WORK INSTRUCTIONS: Condense the paragraph that opens "We reject this contention" in the court opinion below into a short bulleted list of its main points.

PASSAGE PROVIDED:
◇ ◇ ◇

The bill would provide for fines for the dissemination of obscene material that reflect the billions of dollars at stake in the pornography business. Imposition of a fine of a few thousand dollars on an entrepreneur who may be making millions each year is only a slap on the wrist. The best way to curtail dissemination of pornography is to make it unprofitable,

Page 1299

hence the bill’s provisions for fines of up to $5 million.

[25] Jt.App. at 30-31. Furthermore, the district court concluded that because a sentencing judge may look at total profits, from sales of both protected and obscene materials, in determining the appropriate fine under Section 5, protected material will be “penalized,” for there will be no judicial determination of just how much of the total profits was derived from dissemination o obscene material.

[26] We reject this contention. We refuse to hold that a statute threatening fines that could impair the operation of a business is an impermissible prior restraint on expression, even where that business also involves dissemination of protected materials. The fact that a person does some business disseminating protected materials cannot immunize that person from large fines that may be imposed for violation of criminal law. See Mabee v. White Plains Pub. Co., 327 U.S. 178, 184, 66 S.Ct. 511, 514, 90 L.Ed. 607 (1946); Associated Press v. Labor Board, 301 U.S. 103, 132-33, 57 S.Ct. 650, 655-56, 81 L.Ed. 953 (1937); Sun Pub. Co. v. Walling, 140 F.2d 445, 447 (6th Cir.), cert. denied, 322 U.S. 728, 64 S.Ct. 946, 88 L.Ed. 1564 (1944). Furthermore, as we indicated above, the financial condition of a defendant is an appropriate factor for a sentencing judge to consider when determining the appropriate fine to levy, and we find no case law to support the notion that a fine for illegal activity cannot be paid from lawfully obtained money, even where that lawfully obtained money is the result of disseminating protected expression.

[27] City of Paducah v. Investment Entertainment, Inc., 791 F.2d 463
(6th Cir. 1986) is not to the contrary. There this Court struck down a statute which revoked all licenses for businesses violating an obscenity ordinance, holding that it would control all future expression by the offending businesses. Id. at 470. Here, by contrast, there is no prospective legal restraint on any expression, obscene or protected, that violators of either Section 5 or Section 6 may choose to undertake.

[28] We simply find no basis for a conclusion that Section 5, large fines and all, constitutes a prior restraint on protected expression. Accordingly, we REVERSE and REMAND to the district court for proceedings consistent with this opinion.

[1] A conviction under Section 5 will be considered a subsequent offense if the defendant has been convicted under Section 5 or under any similar statute of the United States or of any state.
[2] Defendants argue that the District Court should have abstained from decision until Section 5 was authoritatively interpreted by the Michigan courts. Had the District Court been correct in its substantive ruling, abstention would have been inappropriate.
[3] A similar presumption in a Texas statute was struck down i Davis v. State, 658 S.W.2d 572 (Tex.Crim.App. 1983). There, the statute had presumed that one “who promotes or wholesale promotes obscene material . . . or possesses the same with intent to promote or wholesale promote it in the course of his business” had knowledge of the content and character of the material. V.T.C.A., Penal Code, § 43.23(e).

◇ ◇ ◇

SOURCE EXCERPT:
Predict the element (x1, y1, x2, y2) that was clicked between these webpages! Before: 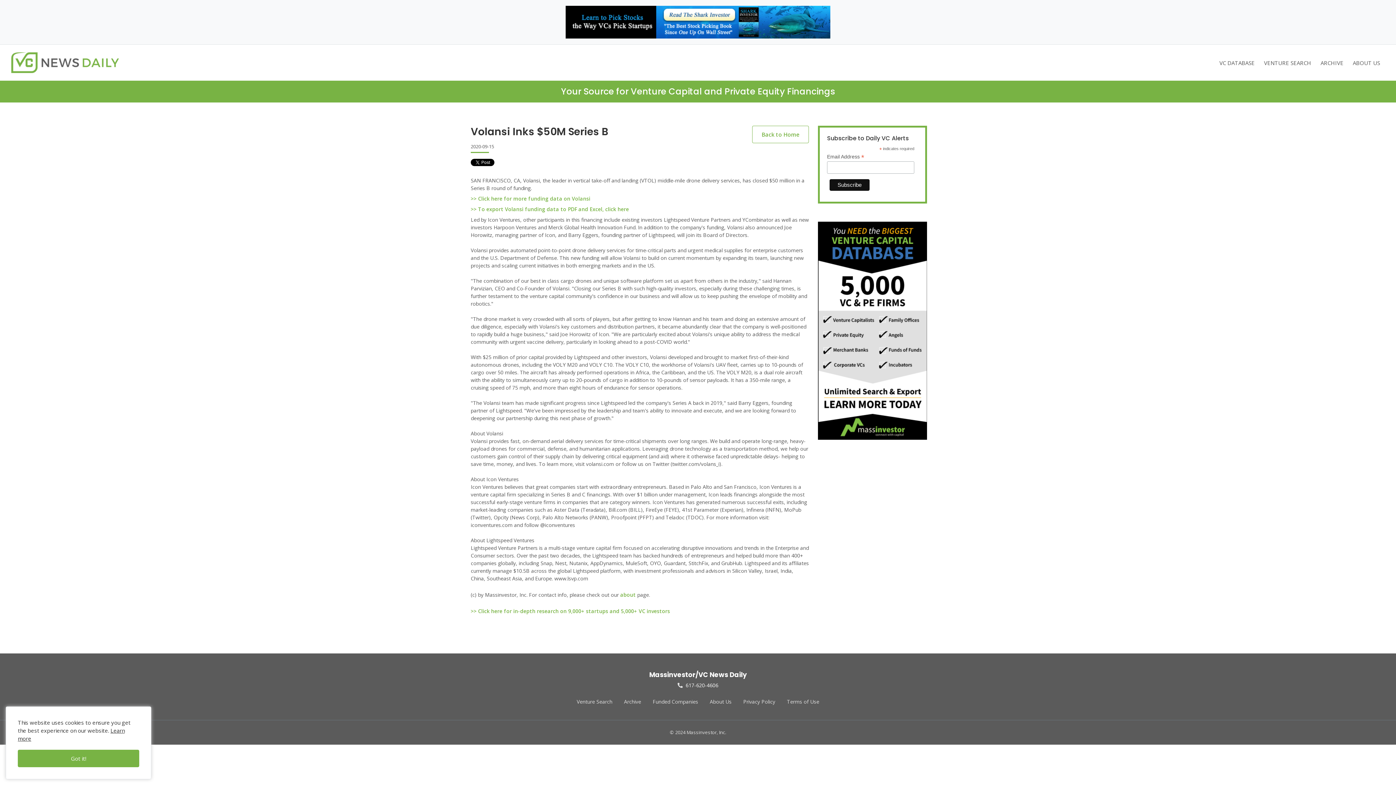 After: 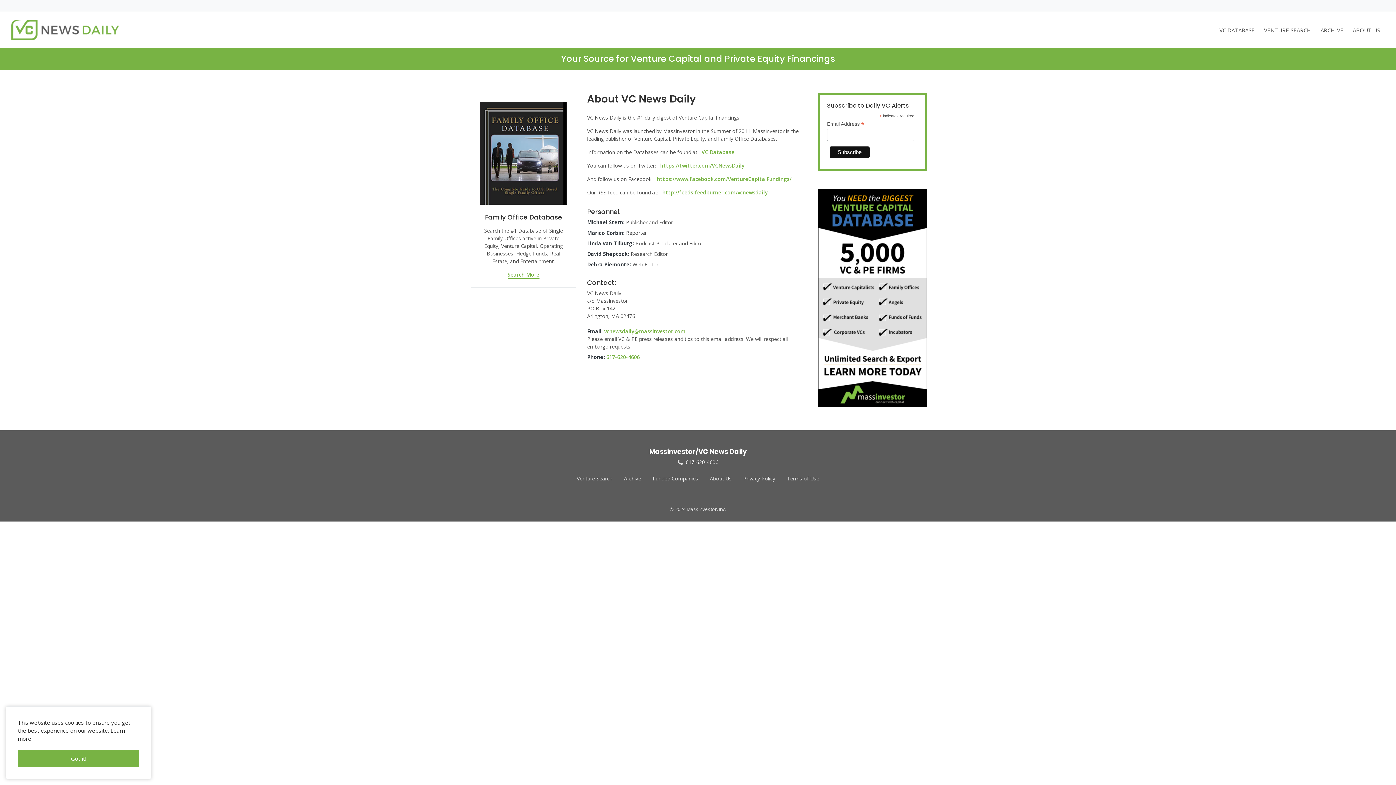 Action: bbox: (620, 591, 636, 598) label: about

◇ ◇ ◇

FINAL RESULT:
- The court refuses to hold that a statute threatening fines that could impair a business's operation is an impermissible prior restraint on expression, even if the business also disseminates protected materials.
- Doing some business in protected materials does not protect a person from large fines for violating criminal law. The court cites Mabee v. White Plains Pub. Co., Associated Press v. Labor Board, and Sun Pub. Co. v. Walling.
- A defendant's financial condition is an appropriate factor for a sentencing judge to weigh in setting a fine.
- No case law supports the idea that a fine for illegal activity cannot be paid from lawfully obtained money, even money earned by disseminating protected expression.